──────── Material provided

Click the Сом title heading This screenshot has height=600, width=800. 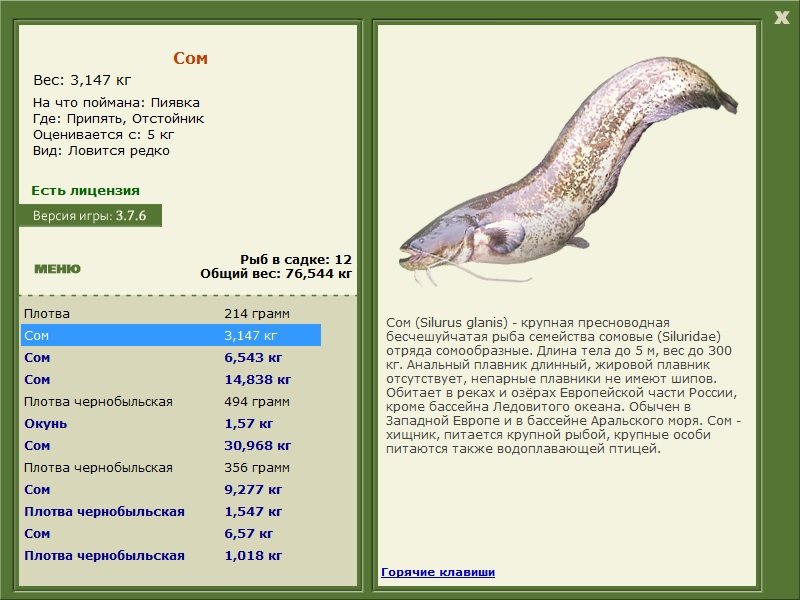190,58
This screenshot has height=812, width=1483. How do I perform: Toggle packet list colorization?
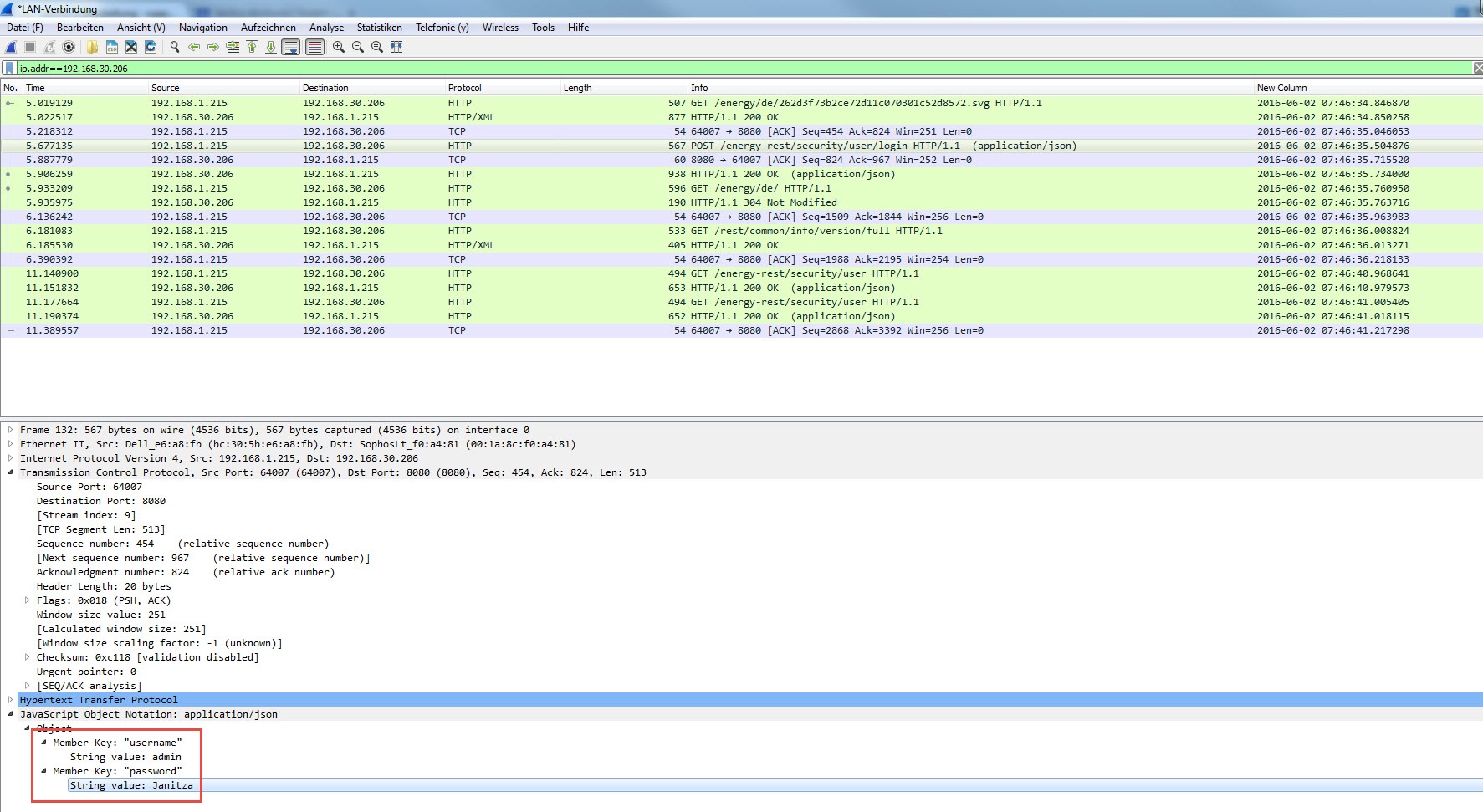point(314,47)
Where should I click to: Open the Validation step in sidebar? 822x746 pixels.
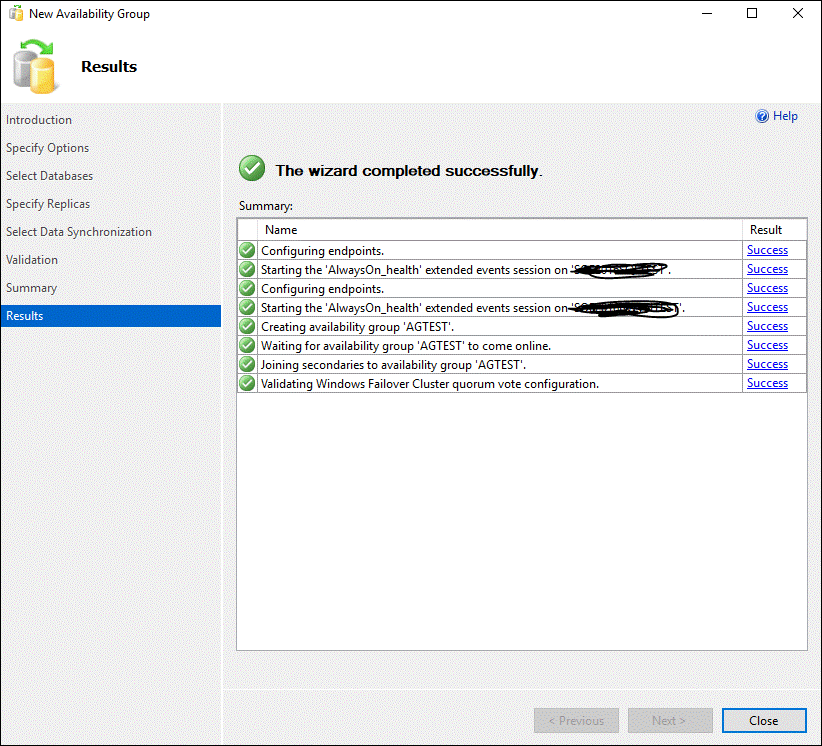click(x=32, y=260)
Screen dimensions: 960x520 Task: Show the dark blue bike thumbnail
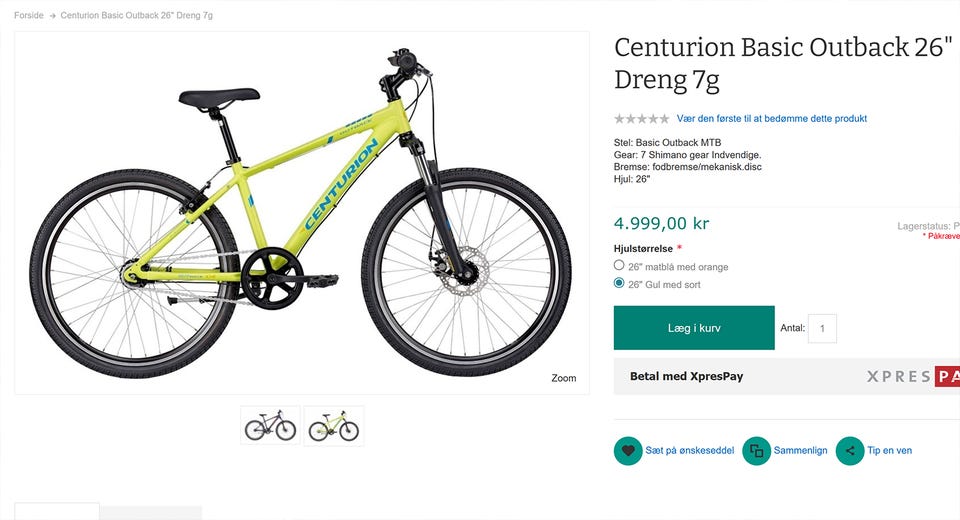270,426
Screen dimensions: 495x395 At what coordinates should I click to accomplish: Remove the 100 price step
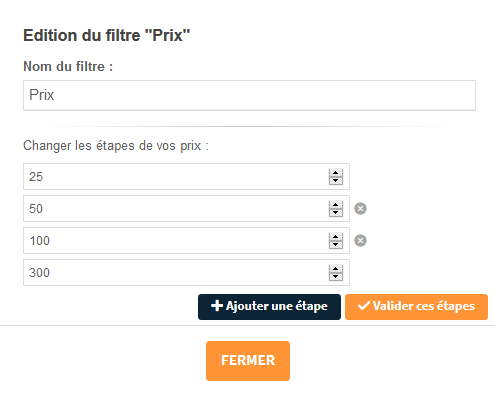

────────────────

* _Try it_
I would like you to retype exactly the lines running from the one containing "Screen dimensions: 960x520" to the last line of the entries, both included, leaving all pictures out.

* _Output for this task_
Screen dimensions: 960x520 Task: Show the dark blue bike thumbnail
270,426
Screen dimensions: 495x395 At what coordinates should I click to accomplish: Remove the 100 price step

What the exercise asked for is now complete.